新住職の谷藤邦範さん(右端)に続いて境内を歩く子どもたち=2025年5月10日午後、岩手県大槌町金沢、福留庸友撮影

 稚児たちは、近くの公民館から寺までの約250メートルを、先導の僧や邦範さんらに続いて歩いた。先代は稚児行列をしなかったが、今回は、檀家(だんか)の子どもや、過疎や高齢化が進む地区住民が集う機会になればと実施した。

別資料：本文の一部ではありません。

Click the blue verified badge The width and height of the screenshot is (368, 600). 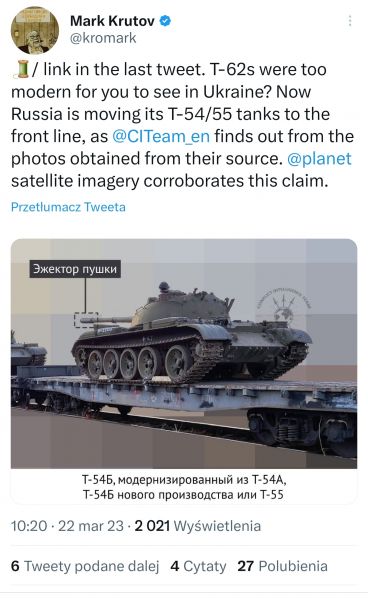[165, 21]
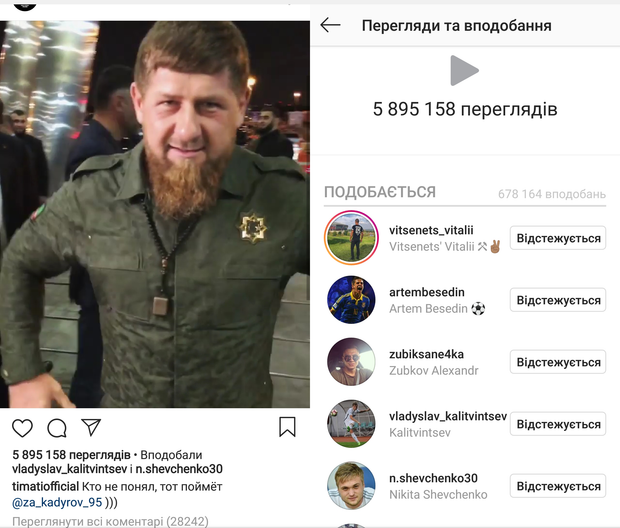
Task: Open vitsenets_vitalii profile picture story
Action: coord(351,238)

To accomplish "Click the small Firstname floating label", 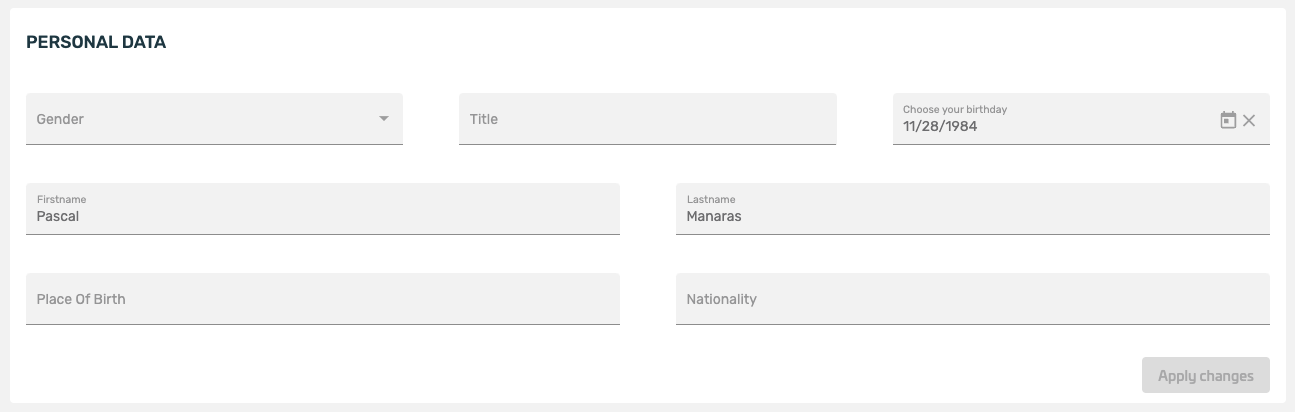I will (61, 199).
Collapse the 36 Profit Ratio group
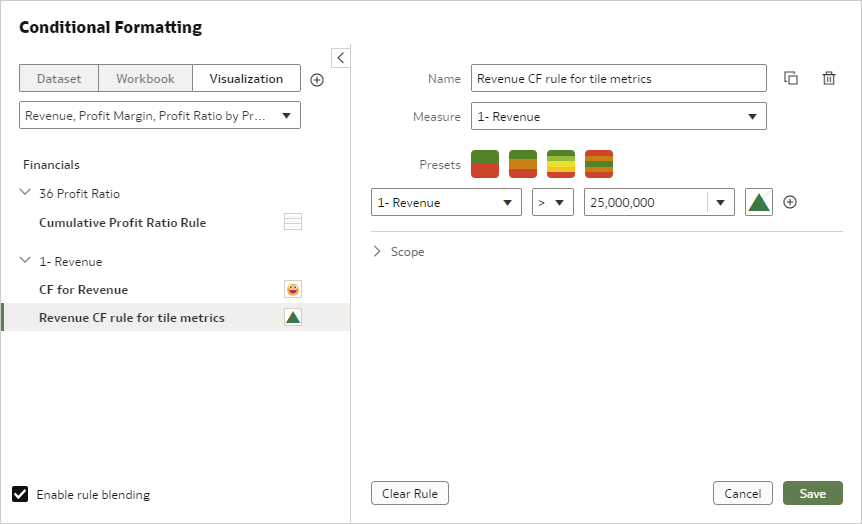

 町によると金沢地区の住民は約330人。12歳以下は21人しかいないが稚児を募集すると、地区外に住む檀家からも応募があり46人が参加。地元から稚児になった三浦颯碧さん(4)は「着物がかっこよくて、楽しかった」と付き添った両親に笑顔で話した。

 邦範さんは「稚児は10人も来ればと思っていたが。この寺は地域と一体の寺なので守る責任の重さを感じる」と気を引き締めていた。